WARN notice was given. Everyone got communicated first week of Dec to allow for 60 days by Feb 1 as separation date.
How many time has this been answered on this forum????
The WARN Act has 3 exceptions that remove the requirement that it be issued: (1) Faltering Company, (2) Unforeseeable Business Circumstances and (3) Natural Disasters. Many articles have been written with the opinion that Covid-19 is a valid exemption under Unforeseeable Business Circumstances, and possibly under number the Natural Disasters exemption as well.
EM has really smart lawyers, and if a WARN notice was required, gotta believe it would have been issued. Don't think I would get my legal advice from the OP's posted website.
Y'all think HR is bad??? Their attorneys are worse!!! Not gonna find a reputable attorney to take it on and xom knows that.
The PIP/PiL process was subjectively (if you were a subject) unethical and unjust.

______________________________

> **What this task involves**
Which three exceptions does the page excerpt say remove the WARN Act's requirement that a notice be issued?

> **Dataset records**
______________________________

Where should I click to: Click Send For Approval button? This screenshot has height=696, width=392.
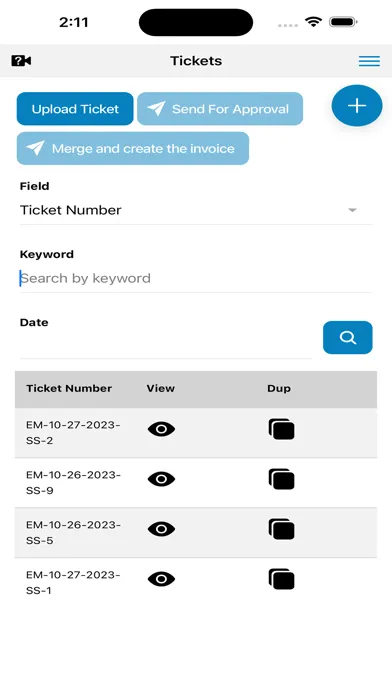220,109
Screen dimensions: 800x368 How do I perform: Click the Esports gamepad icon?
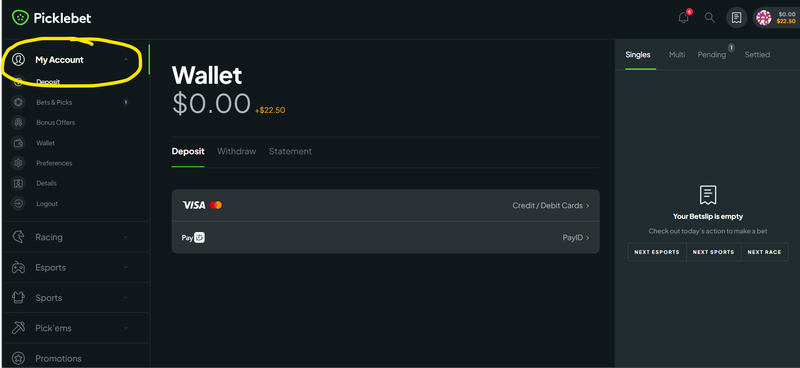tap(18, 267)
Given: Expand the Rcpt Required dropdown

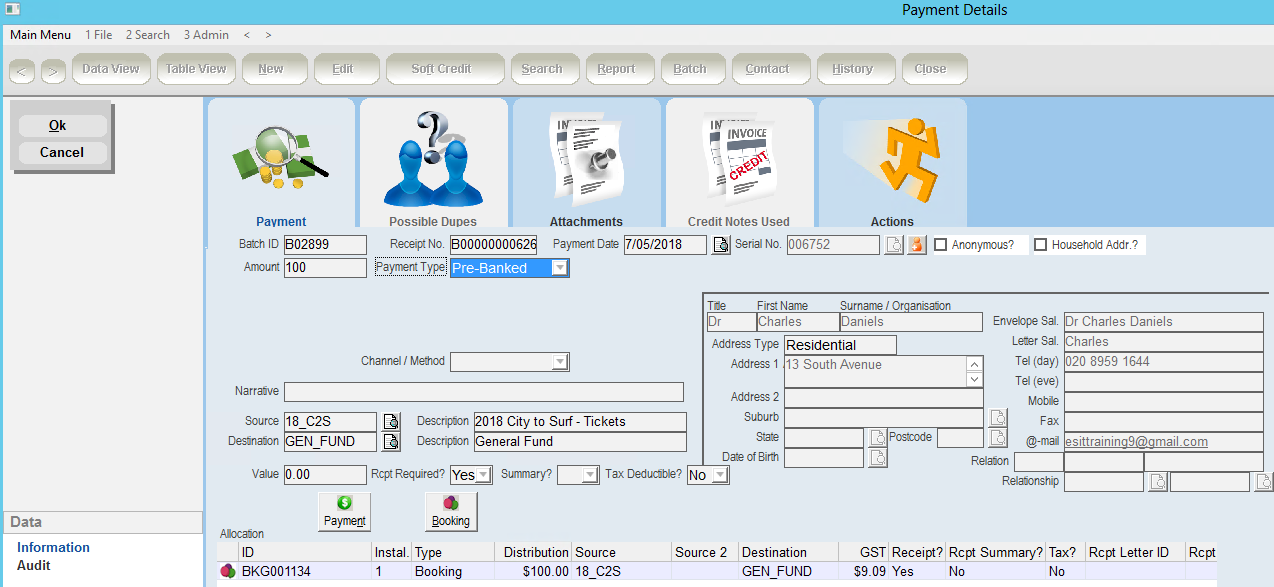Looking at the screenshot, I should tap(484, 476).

______________________________

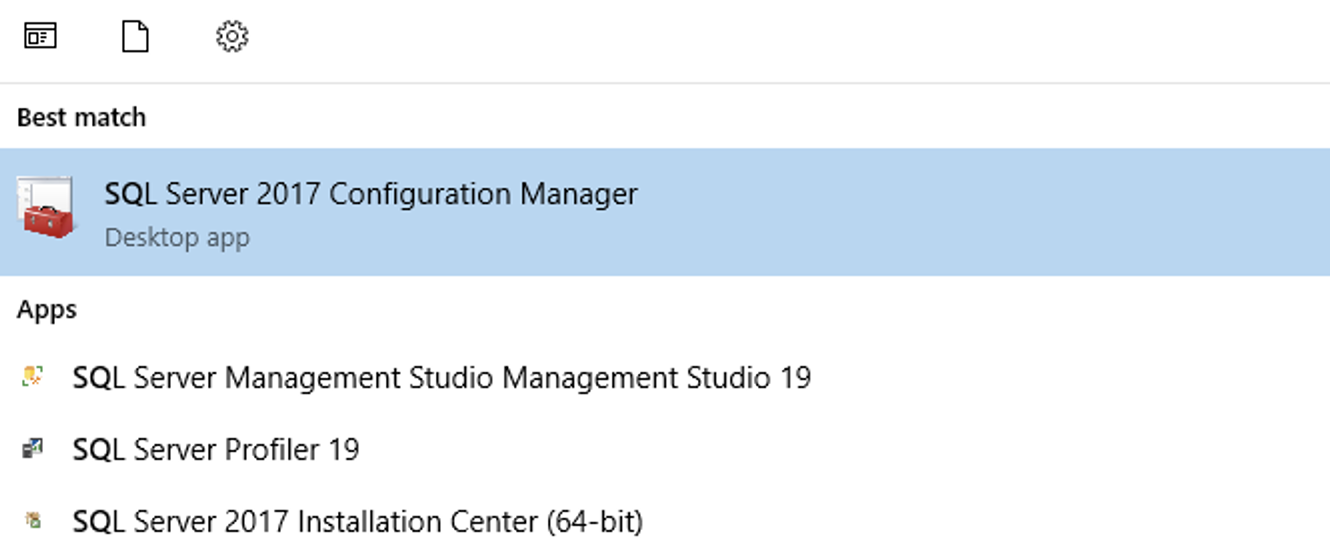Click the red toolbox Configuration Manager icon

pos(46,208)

______________________________

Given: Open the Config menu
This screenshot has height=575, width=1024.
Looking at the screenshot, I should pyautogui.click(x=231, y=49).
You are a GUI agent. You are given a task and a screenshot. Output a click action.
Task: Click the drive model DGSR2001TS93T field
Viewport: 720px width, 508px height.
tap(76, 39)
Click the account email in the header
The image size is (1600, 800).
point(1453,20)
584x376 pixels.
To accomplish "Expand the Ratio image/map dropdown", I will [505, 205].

______________________________

> **Expected answer**
Faltering Company, Unforeseeable Business Circumstances, and Natural Disasters.